La batalla por la destrucción progresiva del modelo neoliberal, que Argentina se tomó varios años en concretar (por ejemplo, el fin de las Administradoras de Fondos de Jubilaciones y Pensiones, para volver a un sistema de reparto, se dio recién en 2008), en Chile también tiene su brazo semántico. En marzo, el presidente del Partido Por la Democracia, senador Jaime Quintana, respondió a los reclamos de la derecha que acusaban al gobierno de pasar la “aplanadora” para aprobar en el Congreso las reformas. Quintana dijo que en lugar de ello se iba a usar “una retroexcavadora que eliminara los cimientos del modelo” instaurado en dictadura. La ofensiva discursiva, clave en el modelo K, encontró su segunda parte en la publicación de un video gubernamental que explicaba el alza de tributos, apuntando que quienes se oponen son “los poderosos de siempre”. Por primera vez en décadas, un gobierno chileno proponía la dicotomía de intereses pueblo/empresarios; el lenguaje de la lucha de clases propio de la izquierda latinoamericana post 2000, que en Chile antes no pudo entrar. Es la lucha de clases adaptada a un gobierno en el que el objetivo no es la dictadura del proletariado, sino el amparo de la clase trabajadora en un estado protector, garante de derechos básicos, y suministrador permanente de bonificación en pos de la igualdad.
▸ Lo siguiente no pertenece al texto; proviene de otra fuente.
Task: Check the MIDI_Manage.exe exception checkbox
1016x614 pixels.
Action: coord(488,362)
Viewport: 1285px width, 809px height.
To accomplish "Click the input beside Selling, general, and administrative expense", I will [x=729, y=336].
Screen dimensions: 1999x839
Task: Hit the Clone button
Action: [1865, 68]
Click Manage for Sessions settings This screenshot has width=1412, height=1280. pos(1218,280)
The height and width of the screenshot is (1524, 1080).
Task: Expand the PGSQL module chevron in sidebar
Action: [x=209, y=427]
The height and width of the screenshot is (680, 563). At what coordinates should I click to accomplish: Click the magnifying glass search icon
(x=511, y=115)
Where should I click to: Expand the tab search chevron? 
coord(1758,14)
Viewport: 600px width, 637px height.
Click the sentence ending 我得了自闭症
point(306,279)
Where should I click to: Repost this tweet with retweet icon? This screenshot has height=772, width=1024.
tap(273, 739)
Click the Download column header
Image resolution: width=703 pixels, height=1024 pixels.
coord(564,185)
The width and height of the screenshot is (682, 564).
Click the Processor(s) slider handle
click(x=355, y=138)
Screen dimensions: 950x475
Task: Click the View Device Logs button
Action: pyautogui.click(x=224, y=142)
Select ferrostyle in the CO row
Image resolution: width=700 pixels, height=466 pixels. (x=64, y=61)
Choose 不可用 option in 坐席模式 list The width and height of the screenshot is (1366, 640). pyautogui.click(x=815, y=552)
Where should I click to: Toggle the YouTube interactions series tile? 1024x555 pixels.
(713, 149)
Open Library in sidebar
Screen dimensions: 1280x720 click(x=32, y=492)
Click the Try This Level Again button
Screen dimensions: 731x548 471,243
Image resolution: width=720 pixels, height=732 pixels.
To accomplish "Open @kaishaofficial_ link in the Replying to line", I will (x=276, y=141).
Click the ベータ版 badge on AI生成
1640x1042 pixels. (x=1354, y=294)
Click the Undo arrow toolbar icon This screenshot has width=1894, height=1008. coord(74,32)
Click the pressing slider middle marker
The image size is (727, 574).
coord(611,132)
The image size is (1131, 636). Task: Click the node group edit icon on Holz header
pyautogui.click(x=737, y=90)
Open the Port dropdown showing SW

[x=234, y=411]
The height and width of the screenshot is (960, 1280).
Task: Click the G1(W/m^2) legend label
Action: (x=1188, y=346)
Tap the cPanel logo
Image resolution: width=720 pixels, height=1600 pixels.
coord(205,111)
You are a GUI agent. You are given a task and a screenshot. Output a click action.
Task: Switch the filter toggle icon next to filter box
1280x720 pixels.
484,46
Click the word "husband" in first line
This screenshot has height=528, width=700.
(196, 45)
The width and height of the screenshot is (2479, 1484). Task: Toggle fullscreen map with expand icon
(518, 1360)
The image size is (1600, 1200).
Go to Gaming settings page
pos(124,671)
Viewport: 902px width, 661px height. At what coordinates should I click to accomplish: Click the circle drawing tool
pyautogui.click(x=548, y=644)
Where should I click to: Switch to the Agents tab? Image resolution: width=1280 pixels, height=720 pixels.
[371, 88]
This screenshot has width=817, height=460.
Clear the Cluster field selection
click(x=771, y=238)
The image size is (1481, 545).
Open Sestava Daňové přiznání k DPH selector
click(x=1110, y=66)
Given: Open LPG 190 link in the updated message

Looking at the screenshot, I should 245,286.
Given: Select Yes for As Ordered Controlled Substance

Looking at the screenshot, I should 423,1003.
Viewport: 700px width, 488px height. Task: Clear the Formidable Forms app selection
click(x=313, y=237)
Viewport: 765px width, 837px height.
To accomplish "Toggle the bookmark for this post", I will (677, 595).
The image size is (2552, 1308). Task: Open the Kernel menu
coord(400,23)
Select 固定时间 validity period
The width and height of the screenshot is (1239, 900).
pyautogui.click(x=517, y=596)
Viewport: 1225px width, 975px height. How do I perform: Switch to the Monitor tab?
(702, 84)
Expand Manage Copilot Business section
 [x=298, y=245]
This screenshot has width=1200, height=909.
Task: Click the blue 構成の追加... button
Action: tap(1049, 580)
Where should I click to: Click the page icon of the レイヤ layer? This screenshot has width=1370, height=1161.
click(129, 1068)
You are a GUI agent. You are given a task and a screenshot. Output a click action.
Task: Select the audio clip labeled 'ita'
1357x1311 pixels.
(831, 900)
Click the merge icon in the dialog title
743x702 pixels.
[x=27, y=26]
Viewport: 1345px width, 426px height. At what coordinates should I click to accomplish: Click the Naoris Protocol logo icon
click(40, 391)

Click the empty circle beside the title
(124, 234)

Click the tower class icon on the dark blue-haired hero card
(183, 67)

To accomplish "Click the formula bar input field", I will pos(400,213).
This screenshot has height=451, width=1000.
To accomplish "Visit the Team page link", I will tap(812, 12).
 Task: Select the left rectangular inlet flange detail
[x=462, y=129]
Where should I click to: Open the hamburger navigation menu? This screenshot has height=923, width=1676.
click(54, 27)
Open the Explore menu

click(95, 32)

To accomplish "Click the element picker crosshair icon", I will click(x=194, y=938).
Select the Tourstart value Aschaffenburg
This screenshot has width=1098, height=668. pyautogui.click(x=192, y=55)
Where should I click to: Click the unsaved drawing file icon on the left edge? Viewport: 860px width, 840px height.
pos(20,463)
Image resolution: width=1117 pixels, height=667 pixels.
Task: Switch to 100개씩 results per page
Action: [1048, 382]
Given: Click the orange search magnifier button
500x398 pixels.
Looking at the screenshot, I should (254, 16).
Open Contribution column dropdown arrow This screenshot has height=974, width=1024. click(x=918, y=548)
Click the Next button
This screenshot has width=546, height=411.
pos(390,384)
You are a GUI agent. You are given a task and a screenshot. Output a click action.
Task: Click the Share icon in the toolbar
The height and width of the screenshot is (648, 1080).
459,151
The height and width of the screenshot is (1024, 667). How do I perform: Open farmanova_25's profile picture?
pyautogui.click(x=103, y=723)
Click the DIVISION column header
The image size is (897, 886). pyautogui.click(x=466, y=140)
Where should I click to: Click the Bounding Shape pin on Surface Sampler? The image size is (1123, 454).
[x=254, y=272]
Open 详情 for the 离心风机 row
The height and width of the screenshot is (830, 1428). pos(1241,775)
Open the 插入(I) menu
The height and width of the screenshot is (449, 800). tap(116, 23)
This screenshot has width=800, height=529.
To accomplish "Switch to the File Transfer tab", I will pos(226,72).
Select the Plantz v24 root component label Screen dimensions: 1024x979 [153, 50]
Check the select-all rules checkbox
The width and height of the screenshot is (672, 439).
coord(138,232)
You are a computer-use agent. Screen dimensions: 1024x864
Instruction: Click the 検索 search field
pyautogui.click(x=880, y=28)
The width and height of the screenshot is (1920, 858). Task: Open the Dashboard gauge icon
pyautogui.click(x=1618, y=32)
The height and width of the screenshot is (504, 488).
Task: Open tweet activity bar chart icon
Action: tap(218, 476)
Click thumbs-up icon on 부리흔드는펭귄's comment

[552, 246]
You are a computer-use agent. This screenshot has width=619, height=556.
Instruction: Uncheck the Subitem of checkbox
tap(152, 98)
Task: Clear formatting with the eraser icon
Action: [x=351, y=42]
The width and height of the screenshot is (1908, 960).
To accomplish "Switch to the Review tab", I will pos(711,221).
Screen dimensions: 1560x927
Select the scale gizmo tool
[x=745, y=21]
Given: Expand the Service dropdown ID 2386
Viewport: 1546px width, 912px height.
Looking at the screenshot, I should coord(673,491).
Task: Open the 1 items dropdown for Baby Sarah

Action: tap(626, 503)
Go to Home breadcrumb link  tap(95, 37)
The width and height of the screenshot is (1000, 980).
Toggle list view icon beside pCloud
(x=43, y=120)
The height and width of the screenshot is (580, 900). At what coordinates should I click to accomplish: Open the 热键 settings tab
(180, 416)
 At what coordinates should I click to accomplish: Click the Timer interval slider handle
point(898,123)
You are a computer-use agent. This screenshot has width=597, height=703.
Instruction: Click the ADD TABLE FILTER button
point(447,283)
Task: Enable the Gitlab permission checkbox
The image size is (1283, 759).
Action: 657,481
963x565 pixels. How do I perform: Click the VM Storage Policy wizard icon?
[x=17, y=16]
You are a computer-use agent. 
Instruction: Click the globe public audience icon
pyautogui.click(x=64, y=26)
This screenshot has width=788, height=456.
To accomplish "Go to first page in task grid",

La mejor muestra de la instalación de esta dicotomía es la reacción furiosa de la derecha y los grandes capitales. En un grado menor, ese espanto es el mismo que se expresó en Ecuador a fines de 2010, o en las marchas de la clase media argentina de 2012, con Clarín como tribuna oficial.
El proyecto de la Nueva Mayoría se arroga responsabilidad ética y moral en la causa por combatir la desigualdad, en la causa por pasar de ser una sociedad en función del mercado a un mercado en función de la sociedad; corazón del socialismo del siglo XXI según Rafael Correa, quien también destaca que “sin revolución educacional, no hay revolución ciudadana”. Es ese espíritu el que subyace en el sentido común que está instalando el gobierno de la Nueva Mayoría, más allá de la profundidad de los cambios. Así lo entiende la izquierda que participa del gobierno, que proyecta las reformas como avances hacia una socialdemocracia suramericana, a conciencia de que en tanto se sacan adelante tan relevantes políticas, aún falta fortalecer la educación pública –principal reclamo del actual movimiento estudiantil-, cerrar definitivamente las AFP, crear una nueva Ley de Medios, potenciar las reformas laborales en curso, y asegurar la asamblea constituyente.
En ese sentido, la noción de un Chile K en construcción, encuentra justificación en las similitudes que tiene el desafío épico de combatir la desigualdad, con la tarea que asumió Néstor Kirchner en 2003. Aunque las realidades materiales son diametralmente distintas entre un caso y otro; pues mientras en Argentina hubo que derrotar el hambre, en Chile la batalla es contra el hambre encubierto, contra la mala alimentación que generan las deudas con instituciones educacionales y con el retail, donde la clase media-baja se endeuda hasta para comer; el hambre encubierto que genera la alimentación precaria de quienes deben pagar miles de dólares mensuales en medicamentos; el hambre encubierto de ancianos que deben bailar con los 400 dólares de jubilación que otorga en promedio el sistema privado de previsión.
Es la lucha de clases a la chilena, en el marco de una tradición republicana, evidenciada y asumida por el pueblo y la clase dirigente luego de treinta años de letargo neoliberal.